Children experience significant levels of interference in their learning. 

We have all worked in that classroom where Johnny is thinking more about football scores than spotting metaphors, where Clarice is wondering what Jenny said about her to Kate, where Arthur is wondering about whether his mother will have been well enough to shop and cook for him and his little sister. Most children, most of the time, experience interference.  

This is really the basis for us as teachers to create sustainable systems in our schools to ensure that we help children manage the interference levels in their learning so that they can experience the satisfaction, the pleasure, the joy of learning.  

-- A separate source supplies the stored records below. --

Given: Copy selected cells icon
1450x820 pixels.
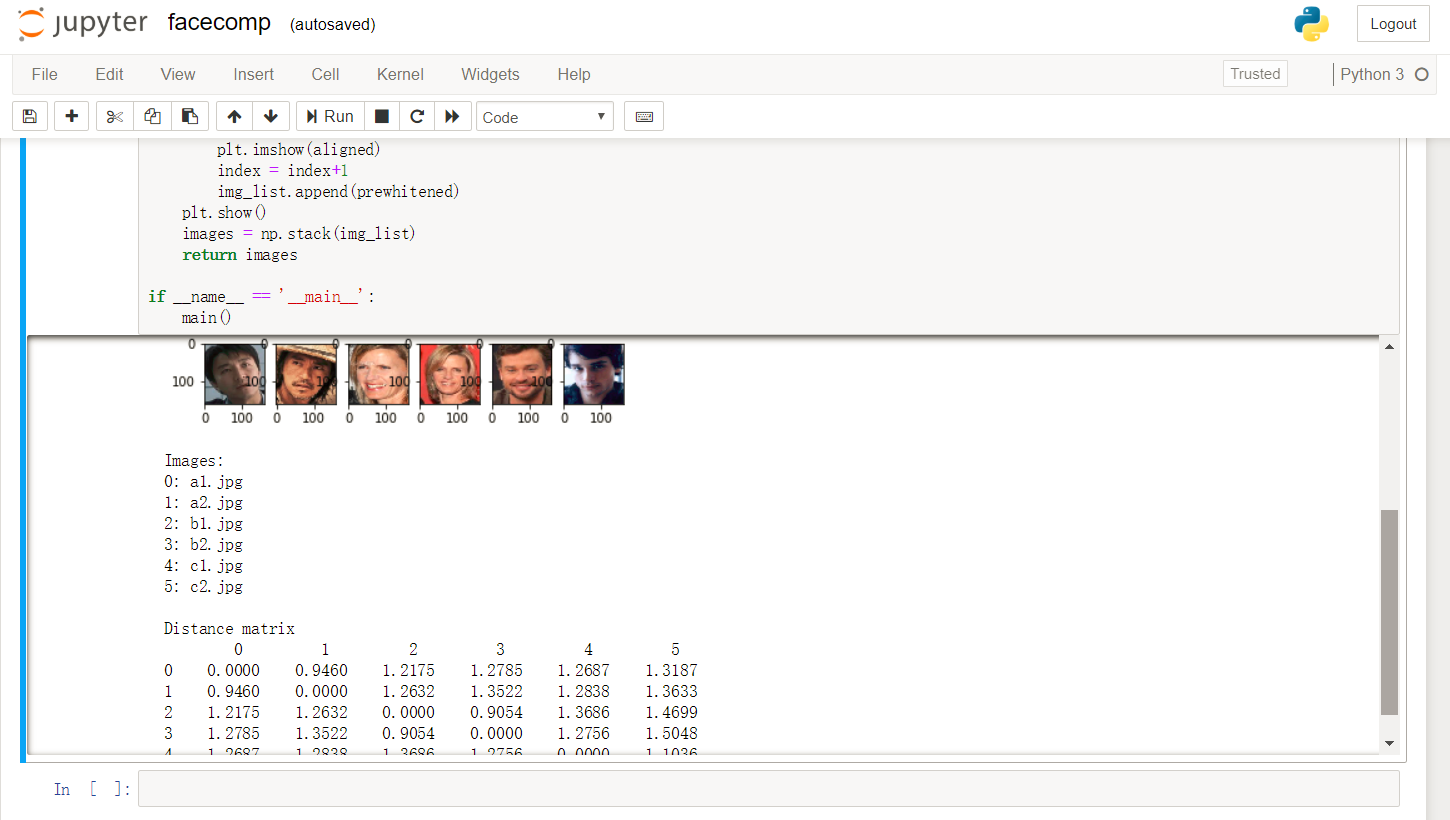Looking at the screenshot, I should (152, 117).
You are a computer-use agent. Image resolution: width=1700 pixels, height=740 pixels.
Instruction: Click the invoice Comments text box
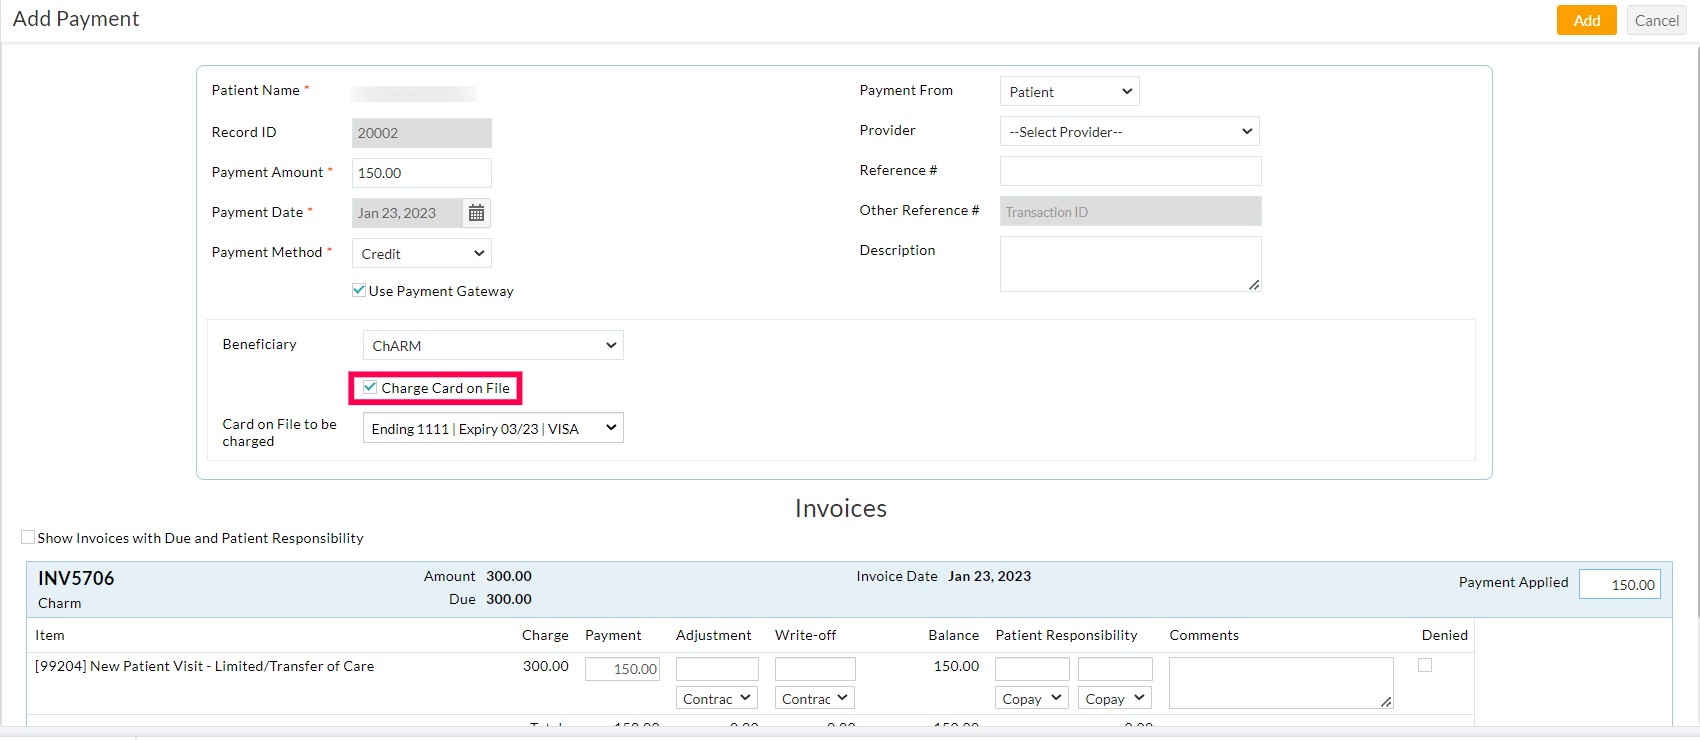point(1280,682)
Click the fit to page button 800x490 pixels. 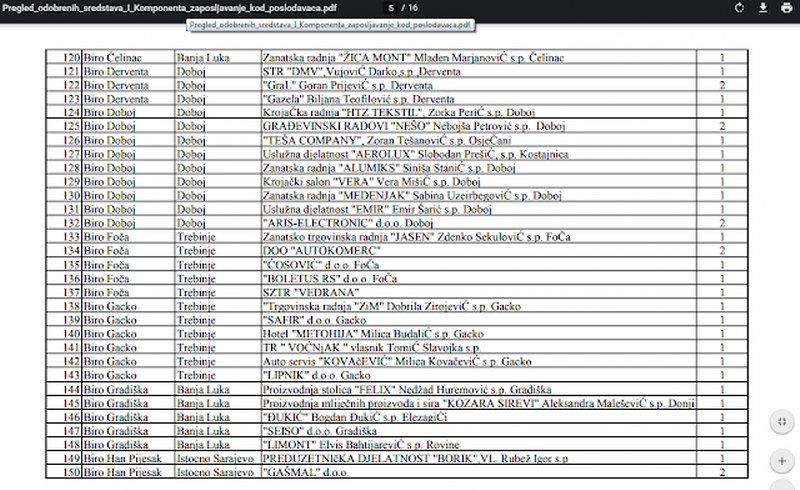[x=781, y=422]
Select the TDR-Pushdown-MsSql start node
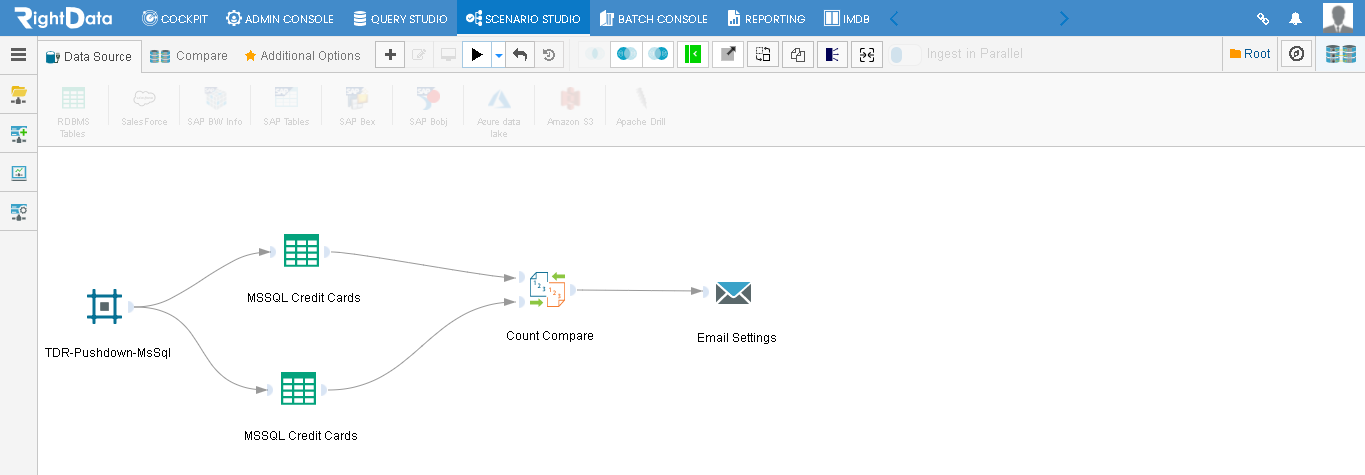The width and height of the screenshot is (1365, 475). pyautogui.click(x=104, y=306)
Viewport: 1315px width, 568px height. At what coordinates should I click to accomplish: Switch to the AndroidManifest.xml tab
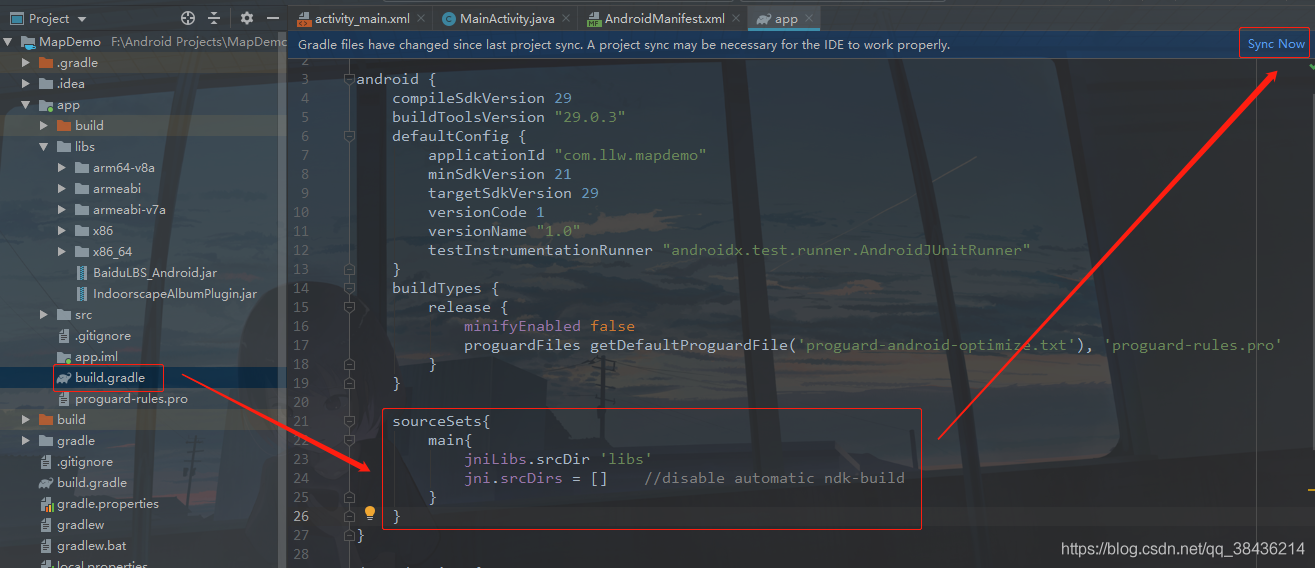pos(663,19)
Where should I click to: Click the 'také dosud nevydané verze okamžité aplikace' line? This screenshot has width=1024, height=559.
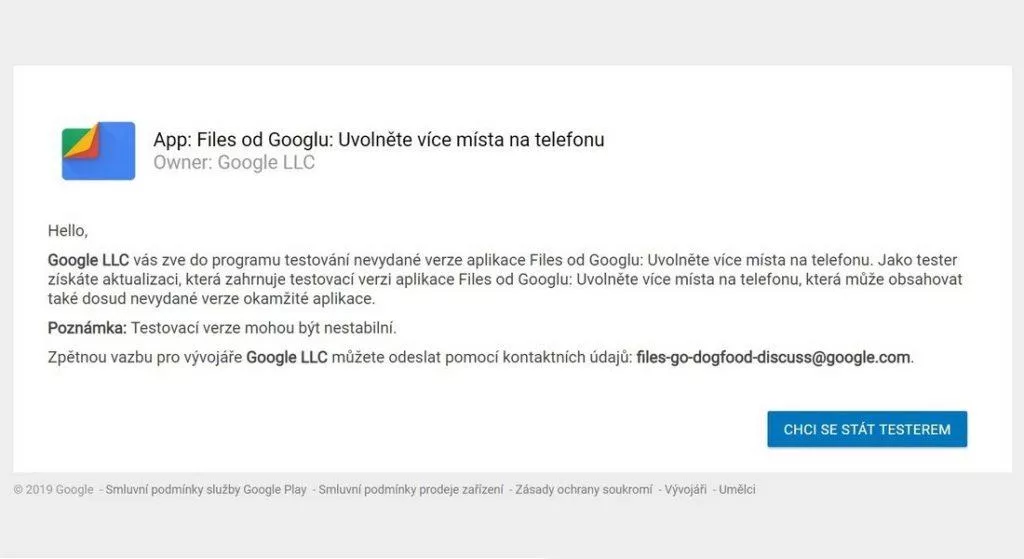(x=211, y=298)
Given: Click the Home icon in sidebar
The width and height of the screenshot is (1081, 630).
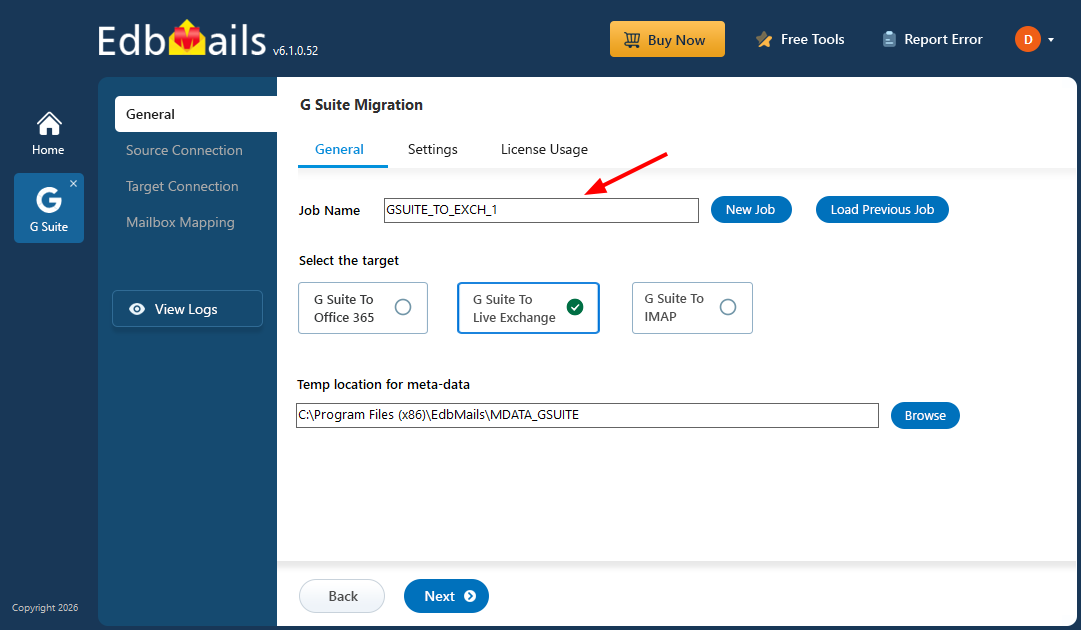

If we want to create lifelong learners, our job in school is not simply to ensure that children can write coherent and meaningful essays on the theme of power and authority in Macbeth, or a lucid newspaper article, report or letter. It is to send out my students into the world with a love of learning, a delight and curiosity in the world around them and the ability to think critically about the world.  

In practice, this means bringing together three key types of learning that take place in schools: social, emotional and academic. 

By bringing together I mean that from our earliest years to the students who are about to head to university or into the workplace, our pupils need to be engaged in organic, holistic learning that helps them develop agency, focus, and direction in their learning.  

There is a great deal of talk surrounding the idea of 21st century skills – we can boil them down to the Four Big Cs:  

  • Creativity 

  • critical thinking 

  • collaboration,  

  • communication 

We expect children to emerge from education with these skills embedded and innate so that they can enter the workplace and contribute immediately, effectively and powerfully.  

But most educational systems are not designed to integrate these skills into the academic expectations we also set for our children.  

We are making progress though. We are building up the toolkits we need as teachers to help our children, we are developing our strategies, and we are working towards that sweet spot where the students in our classes are working harder than the teacher.  


So what are the tools our children need to flourish and thrive? 

  • Metacognition – understanding how to learn, not just what to learn 

  • Oracy – the capacity to engage in rich, meaningful discussion 
  • Philosophical enquiry – big questions, serious debate 
  • Self-regulation – understanding the interplay between thought and feeling, and being able to monitor, log and regulate that interplay 

These are not new ideas or concepts in education, but I think the big difference that we are seeing is that alongside the techniques for teaching and learning such as modelling, scaffolding, questioning, retrieval practice, educators are exploring how to sustain our students and build in them the ability to drive their own learning. Perhaps even more important is that these are not stand-alone ideas or concepts. As educators, we need to interweave these into our day-to-day practice and into the fabric of school life.  

The next challenge is for schools to identify, deploy and share the best ways of integrating our increasing understanding of the neurological processes of learning with our deepening awareness of the psychological impact of learning on our wellbeing.  

We can’t legislate for happiness. Happiness is not something we can teach as a standalone concept or experience. But what we can do, and what the best SEAL achieves is to give students the tools and the knowledge to handle interference and learn not just knowledge, but to love their learning.